We, today, can no doubt relate to the idea of “falling towers” and cities that have fallen and risen many times over, leaving ruins beneath newly built edifices that themselves are destined for ruin. We can imagine how war and pandemic can give rise to such a worldview, and a feeling that it’s all somehow “unreal.”

But note, too, how Eliot’s world arises from the “West” — the Greco-Roman and Judeo-Christian and then European-imperial heart of the West’s self-conception. It’s not that the poem is simplistically Eurocentric — it famously ends with a quotation of the Sanskrit lines from the ancient Indian Brihadaranyak Upanishad, written down some 2,700 years ago: “Datta. Dayadhvam. Damyata. / Shantih shantih shantih.”1* Eliot,in his endnotes, translated Shantih as the “peace which passeth understanding,” though he added that it is “a feeble translation of the content of the word.” Datta, dayadhvam and damyata, respectively, may be translated as “give,” “be sympathetic,” and “control,” though these translations too are inevitably “feeble.”

In fact, Eliot, like many of his modernist peers, was looking beyond “the West” to Asia, Africa, the Americas, and the Pacific for teachings and traditions that, following the disaster of Europe’s first World War, promised to speak to a common humanity and redeem a West that seemed to have, through industrialization and capitalism, severed something essential between humankind and the world of nature, the spirit, and our deep past. 

Still, Eliot couldn’t foresee precisely what shape the future would take, and that a century later, a China transformed by war and revolution and led by a Communist party would rival the Anglophone United States in a world of emergent AI, human-driven climate change, nuclear weapons, social media and so on. 

It’s here that Wang Baoju steps in and steps up to a curb in Beijing, adding a contemporary Chinese sense of 荒诞 huangdan absurdism to a poem that quickly gained fame in Eliot’s time in Chinese literary circles as 荒原 huangyuan, “The Waste Land.” Today, one could argue that nearly every trend of Eliot’s time has accelerated and intensified, become even more 荒 huang.

Our technological capacities, interconnections, and ability to create convincing media representations of reality have all intensified — in service not only of growth and development and cooperation, but also of destruction, inequity, and conflict. 
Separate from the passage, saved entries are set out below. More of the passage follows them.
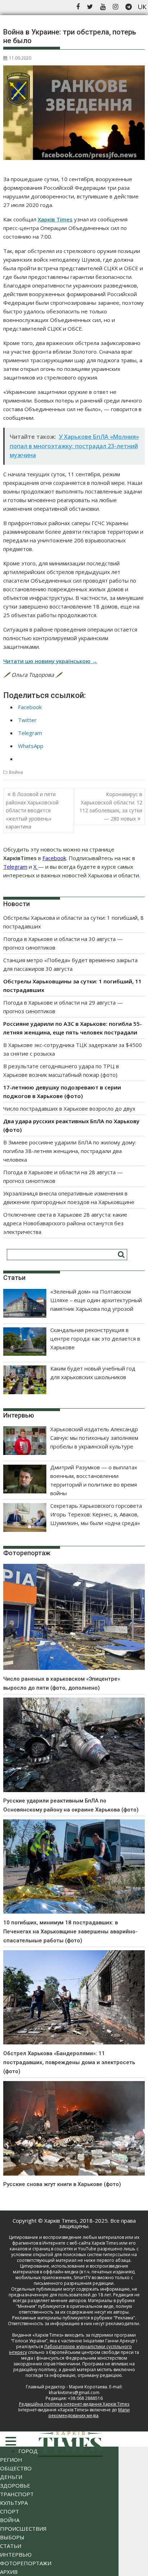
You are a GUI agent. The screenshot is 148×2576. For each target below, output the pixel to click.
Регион (11, 2459)
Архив (9, 2571)
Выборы (12, 2537)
It’s here that we might stop and stand beneath a Beijing stoplight with Wang Baojun and wonder whether the “unreal city” of Eliot’s Waste Land is, in our times, even more “unreal,” more absurd, more wasteful, wasting and, ultimately, wasted. 

In the 1980s, thinkers, including French philosopher Jean Baudrilliard, asked if, in our hyper-mediated world, we weren’t entering a time of the hyperreal in which images and media are more “real” to us than the real, material world. 

Does Wang Baojun’s 荒诞荒原 absurdist Waste Land invite us to confront what we might call the hyper-unreal city of Beijijng, and the hyper-unreal nature of our times? And what might that mean?